It was February 1993 in Sarajevo and the bombs had been falling for 10 months. The city, the capital of the newly-independent nation of Bosnia and Herzegovina, was surrounded and under siege by Bosnian Serbs forces. The assault — shelling by artillery and tanks, snipers picking off soldiers and civilians — would continue for another three years. 1,425 days in total. The longest siege of a capital city in the history of modern warfare.
By early 1993, Elma Tataragić had had enough of the war. Elma was 16 years old and lived on the outskirts of the city — “near the airport, so it was like being in a siege inside the siege, for a long time I couldn’t leave the house, walk on my street.” She’d adjusted, mostly, to Sarajevo’s new “normal abnormal” reality — collecting rainwater to do the cooking, using a bike generator to watch TV — but she longed for an escape. An escape from the war. If only for a couple of hours.
“I was young and I wanted to live normally, to be young, to have fun,” she remembers. “And that’s when I heard of the Apollo War Cinema. I knew I had to go.”
The Cinema Apollo was in the basement of the Sarajevo Academy of Performing Arts, a culture center in downtown Sarajevo. In the midst of the siege, the cinema reopened and began screening films in defiance of the “normal abnormal” reality.
“My parents begged me not to go, my father literally got down on his knees and begged me, but I didn’t listen, I got on my bike and rode to the Obala, to the Apollo,” says Tataragić. “It was dangerous, I rode past snipers’ nests, but I didn’t care. I was so excited. I put on my best clothes. I still remember wearing my white sneakers. They were new and they pinched. I didn’t care.”
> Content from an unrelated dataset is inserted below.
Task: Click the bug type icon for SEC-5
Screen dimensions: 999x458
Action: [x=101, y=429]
Cash was scarce during the siege, so smokes had become the unofficial currency of the city. “I was teaching English to little kids at the time and their parents would pay me in cigarettes,” says Tataragić. “Half I’d give my father, the other half were for me.” Admission to the Apollo cost one cigarette.
Screenings were packed. Due to the cuts in electricity to the city, the theater used generators to power the projector, and picked its program from VHS tapes donated by friends or smuggled in from the outside world. It was an eclectic selection.
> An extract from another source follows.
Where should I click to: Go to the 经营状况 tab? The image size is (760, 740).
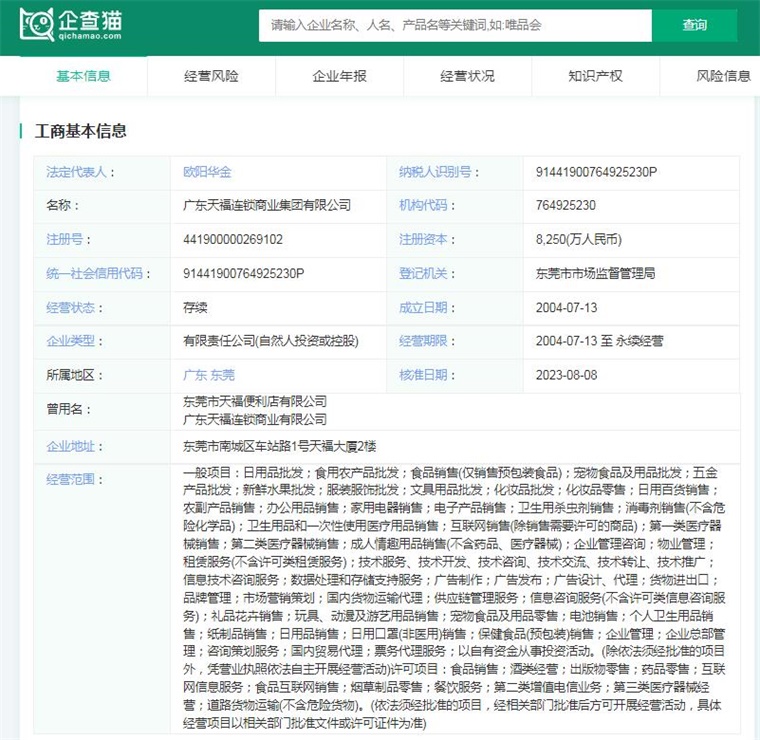(467, 76)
“The first film I watched there was Bodyguard, the Whitney Houston film,” Tataragić remembers. “Then it would be a week of French New Wave. I didn’t care. I just wanted to see a film. For two hours to disappear into another world, run away from all these horrible things happening around us on a daily basis.”
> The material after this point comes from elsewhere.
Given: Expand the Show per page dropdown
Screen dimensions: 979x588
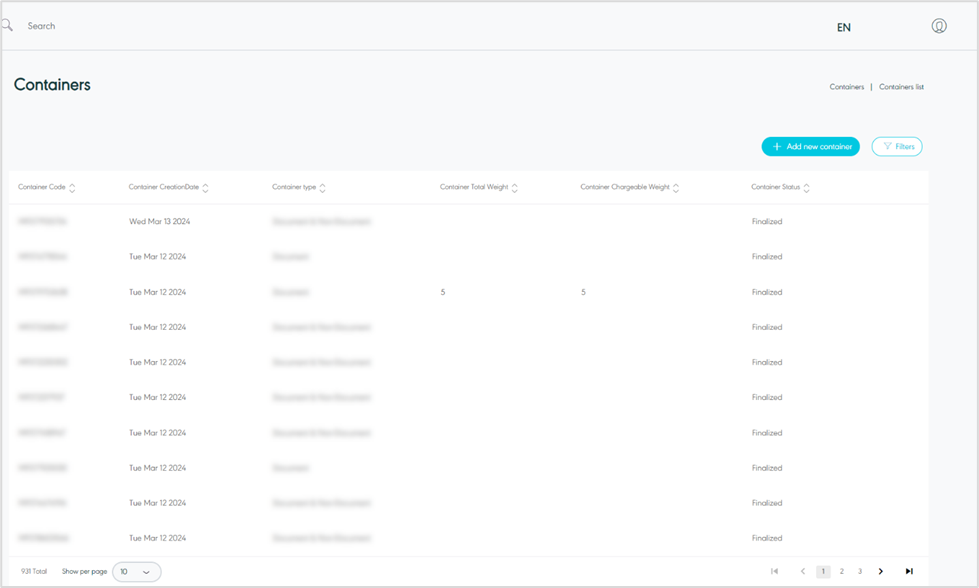Looking at the screenshot, I should [x=136, y=572].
The film fans kept coming and, as the word got out, the international film community started providing the Cinema Apollo wartime theater with a steady supply of new movies. Festivals like Edinburgh and Locarno helped out with titles from their line-ups and retrospectives. The underground cinema ran, without interruption, from February 1993 to December 1995, when, still during the siege, it transformed to become the Sarajevo Film Festival. Tataragić heard they were looking for someone who spoke good English. She applied. Got the job. And has never looked back. 30 years later, she’s still there, now head of the festival’s competition selection.
“It was one of the most incredible, life-changing moments,” she says. “Of course the war was transformative but that was something that just happened to me. Deciding to go to the Cinema Apollo, deciding to join the festival, that was the first time I took control. I remember sitting in that basement, between the stage and the bar, surrounded by actors, directors, writers. I was in heaven.”
Thirty years on, the Sarajevo Film Festival is remembering its roots in that basement. For its 2023 edition, the festival will screen a special program of movies that unspooled on VHS in the Cinema Apollo. Movies like David Lynch’s Wild at Heart, Paul Verhoeven’s Basic Instinct and Ridley Scott’s Thelma & Louise. Remember to bring your cigarettes.